Question: A patient becomes unresponsive in the ED and the physician begins critical care. After 13 minutes of critical care, the family changes the code status to do not resuscitate (DNR). A morphine drip is started and the patient is allowed to slowly pass away without any interventions. For the next 20 minutes, the physician supports the patient with pain control and oxygen until she passes away. During this time, the physician is still documenting blood pressures, and injecting pain medication. Can this supportive time be considered critical care?

Oregon Subscriber

Answer: Since the physician did not provide at least 30 minutes of critical care before the comfort care, you cannot report 99291 (Critical care, evaluation and management of the critically ill or critically injured patient; first 30-74 minutes ...) for this encounter.
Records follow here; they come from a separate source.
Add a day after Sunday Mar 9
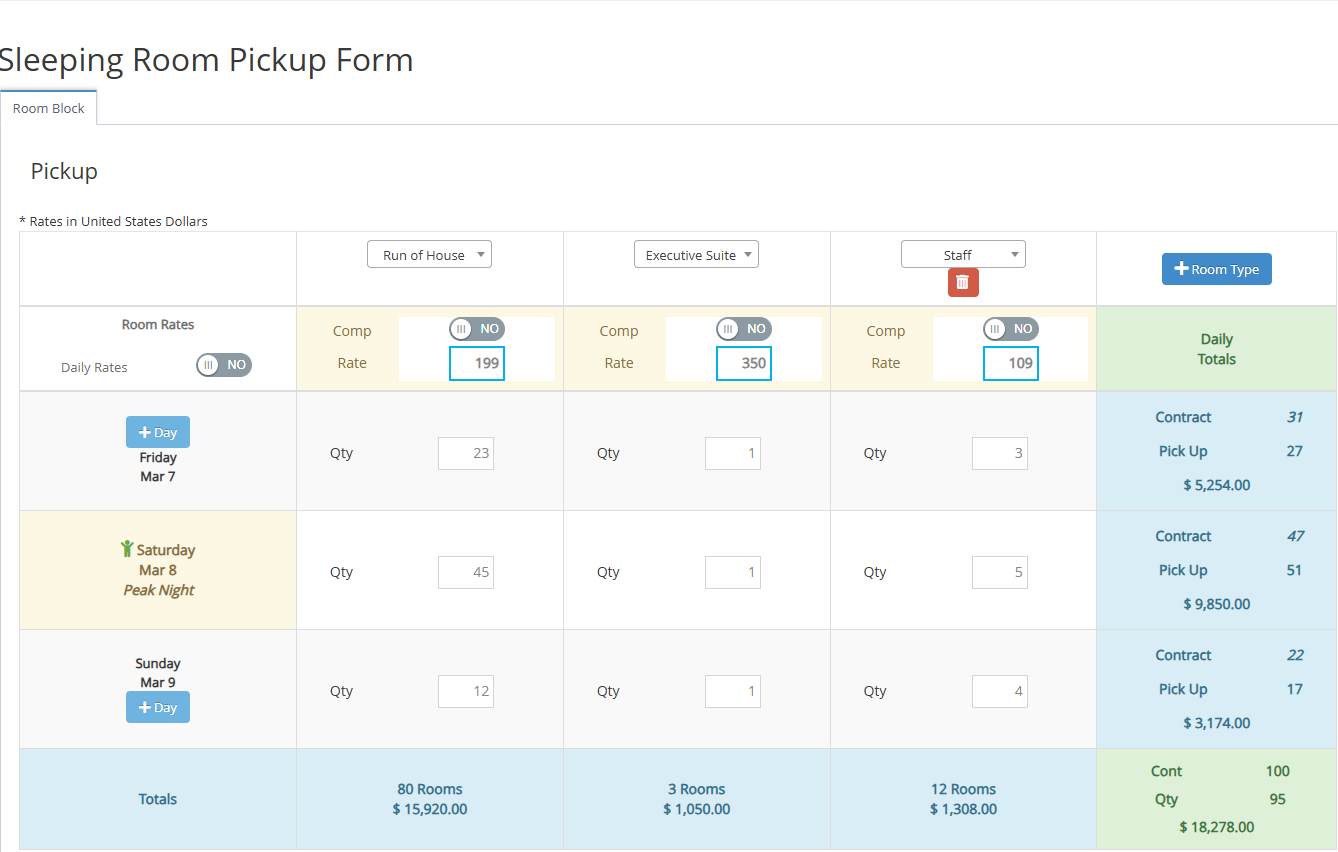Image resolution: width=1338 pixels, height=852 pixels. (157, 707)
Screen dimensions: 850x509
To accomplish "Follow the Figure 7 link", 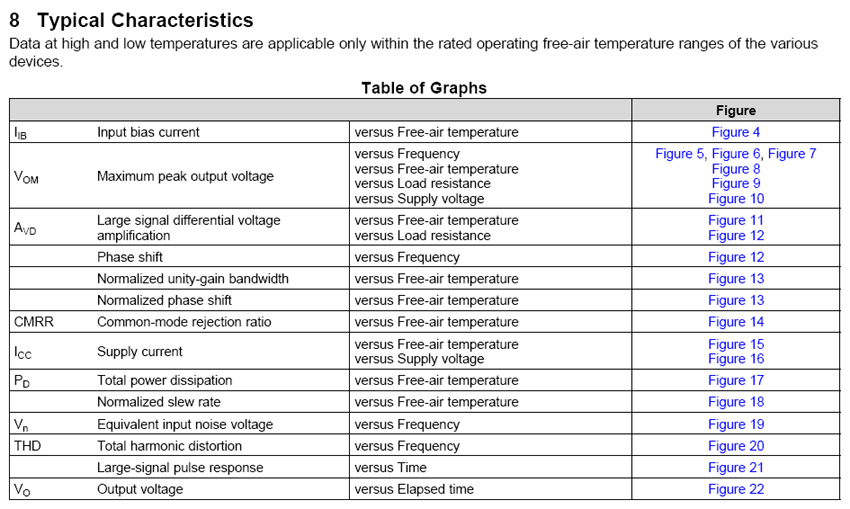I will [792, 154].
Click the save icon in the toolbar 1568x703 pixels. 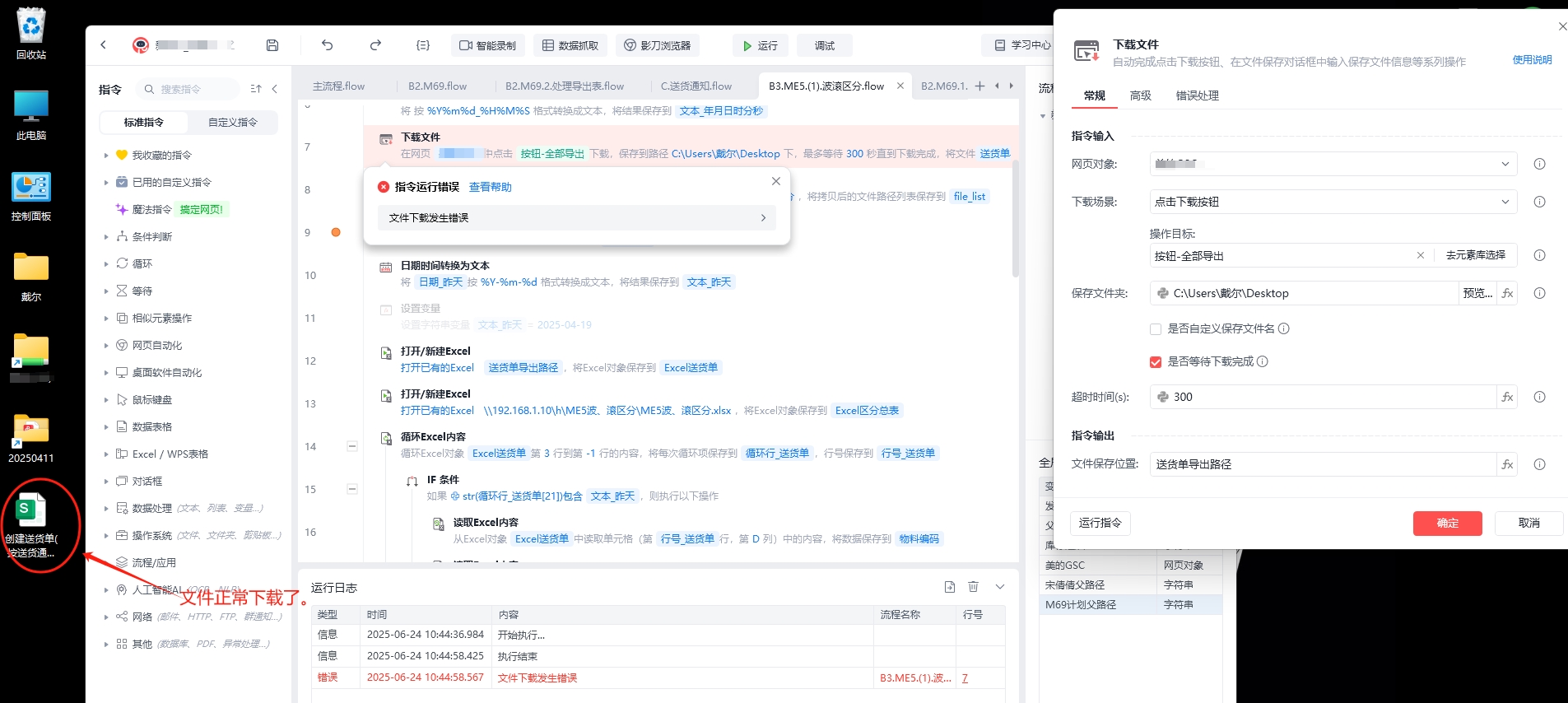pyautogui.click(x=272, y=45)
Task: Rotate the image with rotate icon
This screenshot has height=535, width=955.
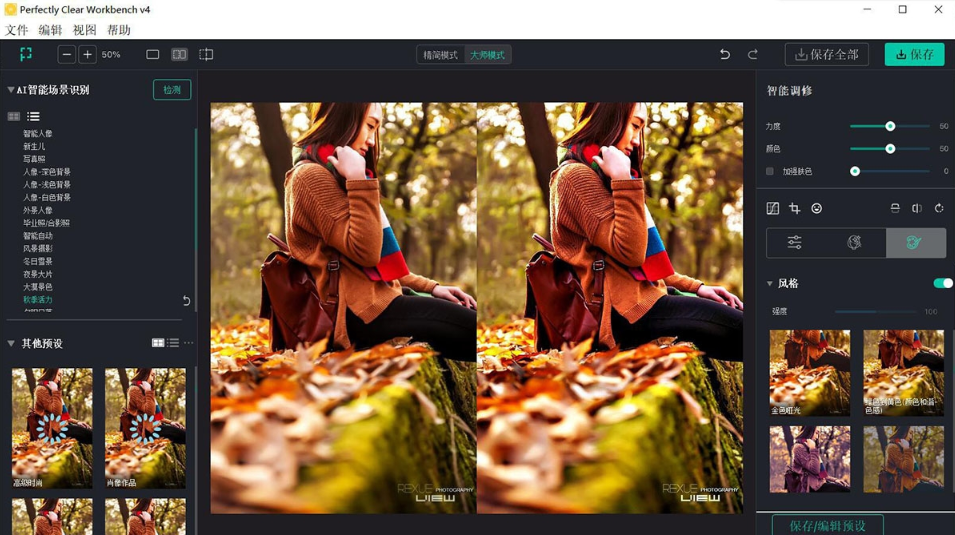Action: coord(939,209)
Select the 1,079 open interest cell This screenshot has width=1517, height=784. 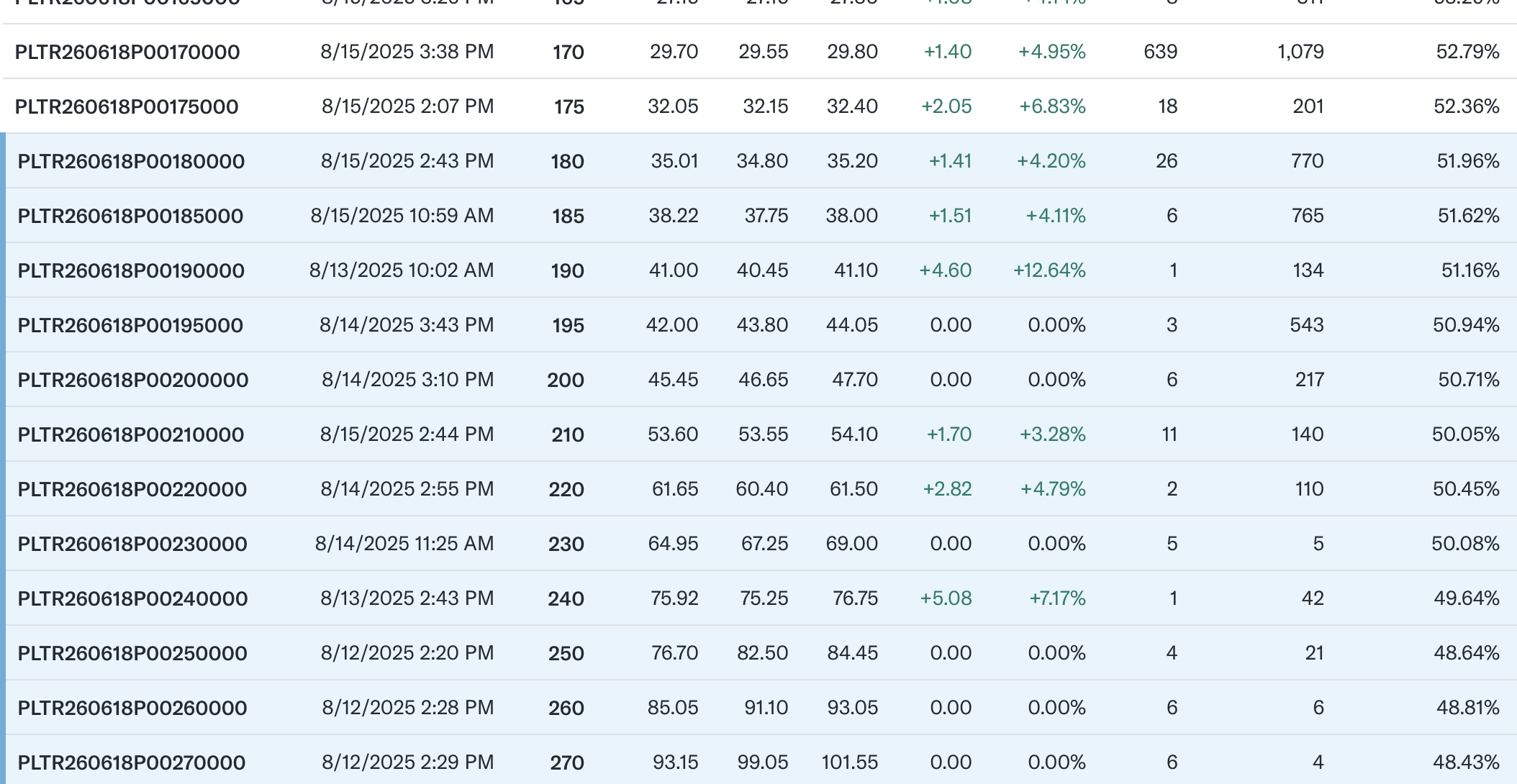[1300, 52]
Do this: On the claim, choose a 9928x ED E/M code for the service based on encounter notes; your scenario is likely either a 99284 (Emergency department visit for the evaluation and management of a patient, which requires these 3 key components: an expanded problem focused history; an expanded problem focused examination; medical decision making of moderate complexity ...) or 99285 (Emergency department visit for the evaluation and management of a patient, which requires these 3 key components within the constraints imposed by the urgency of the patient's clinical condition and/or mental status: a comprehensive history; a comprehensive examination; and medical decision making of high complexity ...) encounter.

Caution: Keep in mind that changing code status and assigning DNR is considered a high-risk management option. Providers should proceed with caution when employing this coding strategy.